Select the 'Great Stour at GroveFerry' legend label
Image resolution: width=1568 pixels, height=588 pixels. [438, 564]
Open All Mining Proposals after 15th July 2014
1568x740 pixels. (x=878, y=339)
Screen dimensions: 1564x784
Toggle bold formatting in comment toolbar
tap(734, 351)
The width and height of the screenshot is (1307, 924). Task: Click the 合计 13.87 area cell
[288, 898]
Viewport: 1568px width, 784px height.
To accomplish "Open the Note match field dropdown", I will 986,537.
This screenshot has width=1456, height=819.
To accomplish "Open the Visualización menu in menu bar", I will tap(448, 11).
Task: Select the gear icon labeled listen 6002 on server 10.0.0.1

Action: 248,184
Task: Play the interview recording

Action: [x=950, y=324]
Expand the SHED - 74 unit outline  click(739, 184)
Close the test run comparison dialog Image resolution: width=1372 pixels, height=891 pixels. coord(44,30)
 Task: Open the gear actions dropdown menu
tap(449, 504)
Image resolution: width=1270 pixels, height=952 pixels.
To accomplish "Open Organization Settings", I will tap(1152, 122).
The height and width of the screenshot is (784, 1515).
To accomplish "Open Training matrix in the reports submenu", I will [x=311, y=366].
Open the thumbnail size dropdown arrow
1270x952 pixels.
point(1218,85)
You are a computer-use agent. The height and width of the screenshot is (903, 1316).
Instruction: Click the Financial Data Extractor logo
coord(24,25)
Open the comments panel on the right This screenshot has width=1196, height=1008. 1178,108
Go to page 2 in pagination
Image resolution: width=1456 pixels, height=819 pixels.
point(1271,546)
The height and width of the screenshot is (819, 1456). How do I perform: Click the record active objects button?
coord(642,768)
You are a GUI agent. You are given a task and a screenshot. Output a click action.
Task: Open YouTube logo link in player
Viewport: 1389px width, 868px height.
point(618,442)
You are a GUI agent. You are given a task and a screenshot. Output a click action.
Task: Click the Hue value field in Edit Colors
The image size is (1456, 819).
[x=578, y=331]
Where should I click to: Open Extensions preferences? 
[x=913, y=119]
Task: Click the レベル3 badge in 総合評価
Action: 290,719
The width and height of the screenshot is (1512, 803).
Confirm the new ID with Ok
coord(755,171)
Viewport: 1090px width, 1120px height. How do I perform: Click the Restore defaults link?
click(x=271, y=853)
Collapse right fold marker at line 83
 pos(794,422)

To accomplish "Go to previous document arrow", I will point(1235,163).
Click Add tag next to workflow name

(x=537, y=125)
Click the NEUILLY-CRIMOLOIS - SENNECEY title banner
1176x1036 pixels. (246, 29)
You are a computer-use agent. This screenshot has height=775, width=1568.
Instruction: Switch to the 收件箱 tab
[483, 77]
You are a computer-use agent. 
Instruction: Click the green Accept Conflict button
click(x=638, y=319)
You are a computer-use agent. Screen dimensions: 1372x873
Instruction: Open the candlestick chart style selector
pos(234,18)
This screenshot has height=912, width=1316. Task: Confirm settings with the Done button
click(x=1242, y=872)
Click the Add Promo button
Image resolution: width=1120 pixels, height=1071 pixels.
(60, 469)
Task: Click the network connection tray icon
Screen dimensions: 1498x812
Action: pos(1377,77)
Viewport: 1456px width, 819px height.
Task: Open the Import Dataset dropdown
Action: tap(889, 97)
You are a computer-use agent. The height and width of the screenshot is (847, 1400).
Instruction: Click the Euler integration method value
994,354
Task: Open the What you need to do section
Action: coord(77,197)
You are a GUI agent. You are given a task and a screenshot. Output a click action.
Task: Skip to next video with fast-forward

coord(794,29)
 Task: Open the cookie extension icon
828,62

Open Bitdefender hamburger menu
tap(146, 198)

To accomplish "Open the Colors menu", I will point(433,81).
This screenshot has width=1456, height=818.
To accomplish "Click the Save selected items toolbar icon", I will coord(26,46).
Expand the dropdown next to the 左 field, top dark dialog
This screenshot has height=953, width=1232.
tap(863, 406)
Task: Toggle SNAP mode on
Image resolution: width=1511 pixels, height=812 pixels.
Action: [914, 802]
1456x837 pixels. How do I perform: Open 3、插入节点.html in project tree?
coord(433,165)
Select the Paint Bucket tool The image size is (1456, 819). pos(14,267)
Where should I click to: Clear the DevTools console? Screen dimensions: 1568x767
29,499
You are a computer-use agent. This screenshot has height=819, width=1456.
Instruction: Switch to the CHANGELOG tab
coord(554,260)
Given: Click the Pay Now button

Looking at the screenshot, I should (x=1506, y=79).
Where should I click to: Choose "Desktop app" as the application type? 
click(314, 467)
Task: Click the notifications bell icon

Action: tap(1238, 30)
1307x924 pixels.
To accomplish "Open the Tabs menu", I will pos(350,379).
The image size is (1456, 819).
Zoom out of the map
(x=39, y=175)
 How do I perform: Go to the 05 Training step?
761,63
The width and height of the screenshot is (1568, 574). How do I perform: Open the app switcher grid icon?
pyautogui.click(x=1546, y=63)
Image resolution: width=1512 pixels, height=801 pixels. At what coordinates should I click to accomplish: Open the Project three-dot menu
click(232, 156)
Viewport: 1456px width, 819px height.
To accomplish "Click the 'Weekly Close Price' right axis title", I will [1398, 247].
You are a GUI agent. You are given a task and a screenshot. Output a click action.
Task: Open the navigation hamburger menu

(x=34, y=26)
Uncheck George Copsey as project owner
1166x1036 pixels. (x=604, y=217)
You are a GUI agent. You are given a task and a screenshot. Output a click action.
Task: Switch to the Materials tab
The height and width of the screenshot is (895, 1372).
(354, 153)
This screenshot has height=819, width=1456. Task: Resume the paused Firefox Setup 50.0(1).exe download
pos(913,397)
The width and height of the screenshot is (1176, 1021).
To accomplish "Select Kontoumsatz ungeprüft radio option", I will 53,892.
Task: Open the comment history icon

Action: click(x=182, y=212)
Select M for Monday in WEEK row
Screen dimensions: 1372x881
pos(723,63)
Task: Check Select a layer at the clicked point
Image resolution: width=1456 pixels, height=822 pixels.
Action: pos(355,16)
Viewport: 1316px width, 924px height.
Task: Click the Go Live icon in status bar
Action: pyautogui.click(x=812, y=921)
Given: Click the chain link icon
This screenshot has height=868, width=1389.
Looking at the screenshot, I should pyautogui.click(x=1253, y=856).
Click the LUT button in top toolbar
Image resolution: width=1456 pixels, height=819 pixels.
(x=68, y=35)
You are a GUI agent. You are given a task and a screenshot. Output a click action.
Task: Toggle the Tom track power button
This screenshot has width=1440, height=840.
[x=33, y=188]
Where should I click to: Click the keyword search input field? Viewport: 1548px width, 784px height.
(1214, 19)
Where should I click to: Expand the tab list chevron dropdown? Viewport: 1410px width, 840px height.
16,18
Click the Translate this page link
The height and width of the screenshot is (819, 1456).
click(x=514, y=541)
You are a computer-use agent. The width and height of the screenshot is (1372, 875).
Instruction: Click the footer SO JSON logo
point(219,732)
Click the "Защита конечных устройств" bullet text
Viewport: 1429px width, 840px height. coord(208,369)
::::::
*Work to complete*: Could you retype each record exactly as it appears?

*Task answer*:
Select the 'Great Stour at GroveFerry' legend label
Image resolution: width=1568 pixels, height=588 pixels. [438, 564]
Open All Mining Proposals after 15th July 2014
1568x740 pixels. (x=878, y=339)
Screen dimensions: 1564x784
Toggle bold formatting in comment toolbar
tap(734, 351)
The width and height of the screenshot is (1307, 924). Task: Click the 合计 13.87 area cell
[288, 898]
Viewport: 1568px width, 784px height.
To accomplish "Open the Note match field dropdown", I will 986,537.
This screenshot has width=1456, height=819.
To accomplish "Open the Visualización menu in menu bar", I will tap(448, 11).
Task: Select the gear icon labeled listen 6002 on server 10.0.0.1

Action: 248,184
Task: Play the interview recording

Action: [x=950, y=324]
Expand the SHED - 74 unit outline  click(739, 184)
Close the test run comparison dialog Image resolution: width=1372 pixels, height=891 pixels. coord(44,30)
 Task: Open the gear actions dropdown menu
tap(449, 504)
Image resolution: width=1270 pixels, height=952 pixels.
To accomplish "Open Organization Settings", I will tap(1152, 122).
The height and width of the screenshot is (784, 1515).
To accomplish "Open Training matrix in the reports submenu", I will [x=311, y=366].
Open the thumbnail size dropdown arrow
1270x952 pixels.
point(1218,85)
You are a computer-use agent. The height and width of the screenshot is (903, 1316).
Instruction: Click the Financial Data Extractor logo
coord(24,25)
Open the comments panel on the right This screenshot has width=1196, height=1008. 1178,108
Go to page 2 in pagination
Image resolution: width=1456 pixels, height=819 pixels.
point(1271,546)
The height and width of the screenshot is (819, 1456). How do I perform: Click the record active objects button?
coord(642,768)
You are a GUI agent. You are given a task and a screenshot. Output a click action.
Task: Open YouTube logo link in player
Viewport: 1389px width, 868px height.
point(618,442)
You are a GUI agent. You are given a task and a screenshot. Output a click action.
Task: Click the Hue value field in Edit Colors
The image size is (1456, 819).
[x=578, y=331]
Where should I click to: Open Extensions preferences? 
[x=913, y=119]
Task: Click the レベル3 badge in 総合評価
Action: 290,719
The width and height of the screenshot is (1512, 803).
Confirm the new ID with Ok
coord(755,171)
Viewport: 1090px width, 1120px height. How do I perform: Click the Restore defaults link?
click(x=271, y=853)
Collapse right fold marker at line 83
 pos(794,422)

To accomplish "Go to previous document arrow", I will point(1235,163).
Click Add tag next to workflow name

(x=537, y=125)
Click the NEUILLY-CRIMOLOIS - SENNECEY title banner
1176x1036 pixels. (246, 29)
You are a computer-use agent. This screenshot has height=775, width=1568.
Instruction: Switch to the 收件箱 tab
[483, 77]
You are a computer-use agent. 
Instruction: Click the green Accept Conflict button
click(x=638, y=319)
You are a computer-use agent. Screen dimensions: 1372x873
Instruction: Open the candlestick chart style selector
pos(234,18)
This screenshot has height=912, width=1316. Task: Confirm settings with the Done button
click(x=1242, y=872)
Click the Add Promo button
Image resolution: width=1120 pixels, height=1071 pixels.
(60, 469)
Task: Click the network connection tray icon
Screen dimensions: 1498x812
Action: pos(1377,77)
Viewport: 1456px width, 819px height.
Task: Open the Import Dataset dropdown
Action: tap(889, 97)
You are a computer-use agent. The height and width of the screenshot is (847, 1400).
Instruction: Click the Euler integration method value
994,354
Task: Open the What you need to do section
Action: coord(77,197)
You are a GUI agent. You are given a task and a screenshot. Output a click action.
Task: Skip to next video with fast-forward

coord(794,29)
 Task: Open the cookie extension icon
828,62

Open Bitdefender hamburger menu
tap(146, 198)

To accomplish "Open the Colors menu", I will point(433,81).
This screenshot has width=1456, height=818.
To accomplish "Click the Save selected items toolbar icon", I will coord(26,46).
Expand the dropdown next to the 左 field, top dark dialog
This screenshot has height=953, width=1232.
tap(863, 406)
Task: Toggle SNAP mode on
Image resolution: width=1511 pixels, height=812 pixels.
Action: [914, 802]
1456x837 pixels. How do I perform: Open 3、插入节点.html in project tree?
coord(433,165)
Select the Paint Bucket tool The image size is (1456, 819). pos(14,267)
Where should I click to: Clear the DevTools console? Screen dimensions: 1568x767
29,499
You are a computer-use agent. This screenshot has height=819, width=1456.
Instruction: Switch to the CHANGELOG tab
coord(554,260)
Given: Click the Pay Now button

Looking at the screenshot, I should (x=1506, y=79).
Where should I click to: Choose "Desktop app" as the application type? 
click(314, 467)
Task: Click the notifications bell icon

Action: tap(1238, 30)
1307x924 pixels.
To accomplish "Open the Tabs menu", I will pos(350,379).
The image size is (1456, 819).
Zoom out of the map
(x=39, y=175)
 How do I perform: Go to the 05 Training step?
761,63
The width and height of the screenshot is (1568, 574). How do I perform: Open the app switcher grid icon?
pyautogui.click(x=1546, y=63)
Image resolution: width=1512 pixels, height=801 pixels. At what coordinates should I click to accomplish: Open the Project three-dot menu
click(232, 156)
Viewport: 1456px width, 819px height.
To accomplish "Click the 'Weekly Close Price' right axis title", I will [1398, 247].
You are a GUI agent. You are given a task and a screenshot. Output a click action.
Task: Open the navigation hamburger menu

(x=34, y=26)
Uncheck George Copsey as project owner
1166x1036 pixels. (x=604, y=217)
You are a GUI agent. You are given a task and a screenshot. Output a click action.
Task: Switch to the Materials tab
The height and width of the screenshot is (895, 1372).
(354, 153)
This screenshot has height=819, width=1456. Task: Resume the paused Firefox Setup 50.0(1).exe download
pos(913,397)
The width and height of the screenshot is (1176, 1021).
To accomplish "Select Kontoumsatz ungeprüft radio option", I will 53,892.
Task: Open the comment history icon

Action: click(x=182, y=212)
Select M for Monday in WEEK row
Screen dimensions: 1372x881
pos(723,63)
Task: Check Select a layer at the clicked point
Image resolution: width=1456 pixels, height=822 pixels.
Action: pos(355,16)
Viewport: 1316px width, 924px height.
Task: Click the Go Live icon in status bar
Action: pyautogui.click(x=812, y=921)
Given: Click the chain link icon
This screenshot has height=868, width=1389.
Looking at the screenshot, I should pyautogui.click(x=1253, y=856).
Click the LUT button in top toolbar
Image resolution: width=1456 pixels, height=819 pixels.
(x=68, y=35)
You are a GUI agent. You are given a task and a screenshot. Output a click action.
Task: Toggle the Tom track power button
This screenshot has width=1440, height=840.
[x=33, y=188]
Where should I click to: Click the keyword search input field? Viewport: 1548px width, 784px height.
(1214, 19)
Where should I click to: Expand the tab list chevron dropdown? Viewport: 1410px width, 840px height.
16,18
Click the Translate this page link
The height and width of the screenshot is (819, 1456).
click(x=514, y=541)
You are a computer-use agent. The width and height of the screenshot is (1372, 875).
Instruction: Click the footer SO JSON logo
point(219,732)
Click the "Защита конечных устройств" bullet text
Viewport: 1429px width, 840px height. coord(208,369)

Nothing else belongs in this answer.